Sunday, March 12, 2023

Understanding the SIGMOID Activation Function

 

SIGMOID Activation Function

When we are building a neural network almost always the function we want to model is not linear in nature. To deal with this we need to use an activation function which introduces non-linearity into the neural network. A common activation function uses the SIGMOID function, define by the equation below.


For a given value of x the SIGMOID function will produce an output between 0 and 1. We can demonstrate this with the following R code.

library(ggplot2)

 

# Define sigmoid function

sigmoid <- function(x) {

  1 / (1 + exp(-x))

}

# Generate data

x <- seq(-10, 10, length.out = 100)

y <- sigmoid(x)

 

# Create data frame

df <- data.frame(x = x, y = y)

 

# Plot sigmoid function

ggplot(df, aes(x, y)) + geom_line() + labs(title = "Sigmoid Function", x = "x", y = "y")
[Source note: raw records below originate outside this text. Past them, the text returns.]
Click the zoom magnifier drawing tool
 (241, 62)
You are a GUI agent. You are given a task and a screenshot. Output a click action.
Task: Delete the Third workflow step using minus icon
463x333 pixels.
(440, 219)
Adding a weight to the SIGMOID

By adding a weight W to the sigmoid equation we can vary the gradient of the slope between 0 and 1, as shown but the R code below.


library(ggplot2)

 

x <- seq(-10, 10, length.out = 1000)

 

# Define sigmoid function

sigmoid <- function(x) {

  1 / (1 + exp(-x))

}

 

# Generate sigmoid curves for different constants

constants <- c(0.5, 1, 1.5, 2)

curves <- lapply(constants, function(c) sigmoid(c * x))

 

# Plot the curves

ggplot() +

  geom_line(aes(x, curves[[1]], color = "0.5")) +

  geom_line(aes(x, curves[[2]], color = "1")) +

  geom_line(aes(x, curves[[3]], color = "1.5")) +

  geom_line(aes(x, curves[[4]], color = "2")) +

  ggtitle("Sigmoid Function with Varying Slopes") +

  xlab("x") +

  ylab("y") +

  scale_color_manual(values = c("0.5" = "blue", "1" = "red", "1.5" = "green", "2" = "purple")) +

  theme_bw()



Bias connection

We can add another input to the activation function called bias input. Bias input is always one multiplied by a weight b. The purpose of the bias input is to move the sigmoid function either to the left or to the right as by the R code shown below.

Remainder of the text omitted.